◆ Textausschnitt ◆
+-------+
Transformation gelingt nicht ohne Menschen. Und Menschen brauchen Orientierung, Verlässlichkeit und Perspektiven. Darum ist HR auch Drehscheibe für Kultur, Weiterbildung und Führung. Mit Programmen wie „Spurwechsel“ setzen wir gezielt auf die Qualifizierung unserer Führungskräfte. Unser internes Job-Service-Modell ermöglicht berufliche Umorientierung und soziale Abfederung in der Transformation. Wir bieten flexible Übergänge in die Rente, gestalten freiwillige Wechseloptionen fair und transparent – kurz: Wir sanieren mit Verantwortung.

These 4: HR muss sich selbst transformieren

Auch der HR-Bereich selbst ist Teil der Transformation – und zwar auf drei Ebenen: strategisch, kulturell und technologisch. Das bedeutet: weniger Doppelstrukturen, klar definierte Shared Services, ein fokussiertes Produktportfolio – und vor allem ein neues Betriebsmodell, das konsequent auf Wertschöpfung ausgerichtet ist. Unser künftiges People Operating Model ist fokussierter, digitaler und näher am Geschäft. Denn wenn HR als integraler Bestandteil des Geschäfts denkt und handelt, ist es auch nicht in einer schwierigen Lage – sondern Teil der Lösung. Der Anspruch ist klar: HR muss ein geschäftskritischer Erfolgsfaktor sein, der in Struktur, Haltung und Wirksamkeit sichtbar wird.
+-------+
◆ Angezeigte Informationen ◆

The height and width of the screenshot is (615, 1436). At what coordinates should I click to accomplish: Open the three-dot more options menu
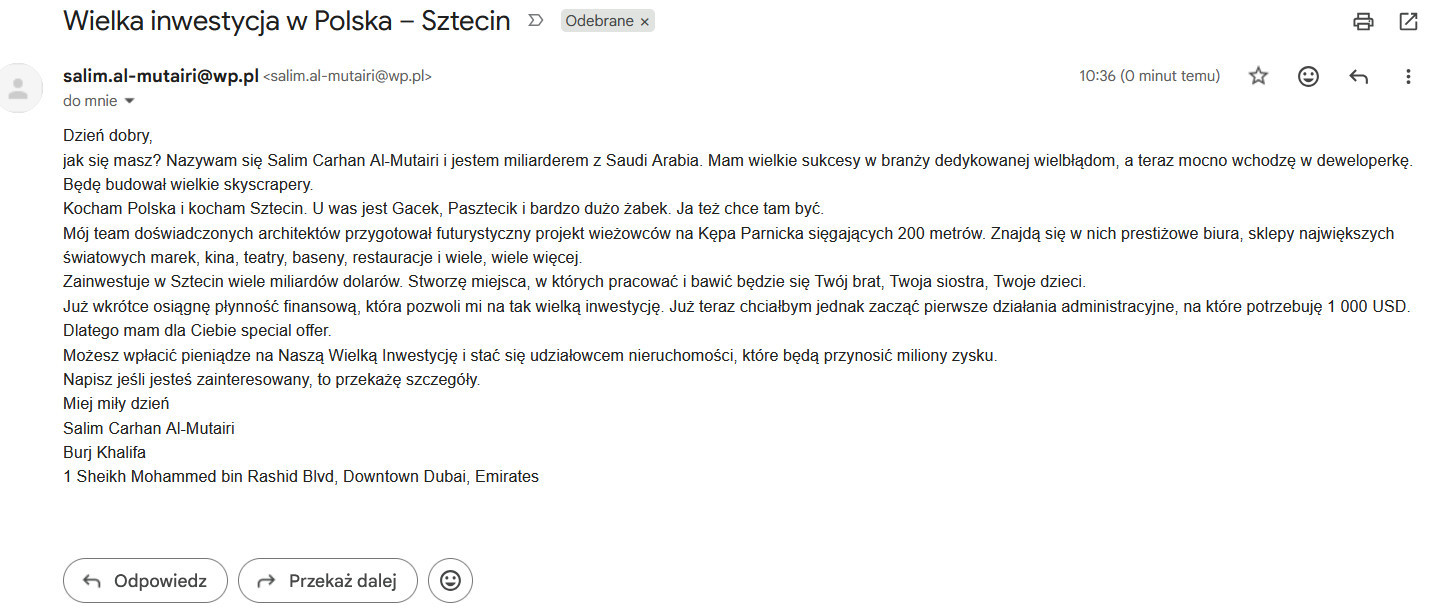(1408, 76)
+-------+
◆ Ziele ◆
1: Gib bitte die Stelle im Textausschnitt von „These 4: HR“ bis „Wirksamkeit sichtbar wird.“ wortgetreu wieder.
2: Auf welchen Ebenen ist der HR-Bereich laut Textausschnitt selbst Teil der Transformation?
3: Prüfe, ob die folgenden Aussagen mit dem Textausschnitt übereinstimmen, und antworte jeweils mit Ja oder Nein samt den ausschlaggebenden Worten als wörtlichem Zitat: (a) Das Programm „Spurwechsel“ zielt auf die Qualifizierung von Führungskräften. (b) Das künftige People Operating Model soll weniger digital sein. (c) Vorgesehen sind mehr Doppelstrukturen.

◆ Lösungen der Aufgaben ◆
1:
These 4: HR muss sich selbst transformieren

Auch der HR-Bereich selbst ist Teil der Transformation – und zwar auf drei Ebenen: strategisch, kulturell und technologisch. Das bedeutet: weniger Doppelstrukturen, klar definierte Shared Services, ein fokussiertes Produktportfolio – und vor allem ein neues Betriebsmodell, das konsequent auf Wertschöpfung ausgerichtet ist. Unser künftiges People Operating Model ist fokussierter, digitaler und näher am Geschäft. Denn wenn HR als integraler Bestandteil des Geschäfts denkt und handelt, ist es auch nicht in einer schwierigen Lage – sondern Teil der Lösung. Der Anspruch ist klar: HR muss ein geschäftskritischer Erfolgsfaktor sein, der in Struktur, Haltung und Wirksamkeit sichtbar wird.

2: Strategisch, kulturell und technologisch.

3:
(a) Ja: „setzen wir gezielt auf die Qualifizierung unserer Führungskräfte“
(b) Nein: „Unser künftiges People Operating Model ist fokussierter, digitaler und näher am Geschäft.“
(c) Nein: „weniger Doppelstrukturen“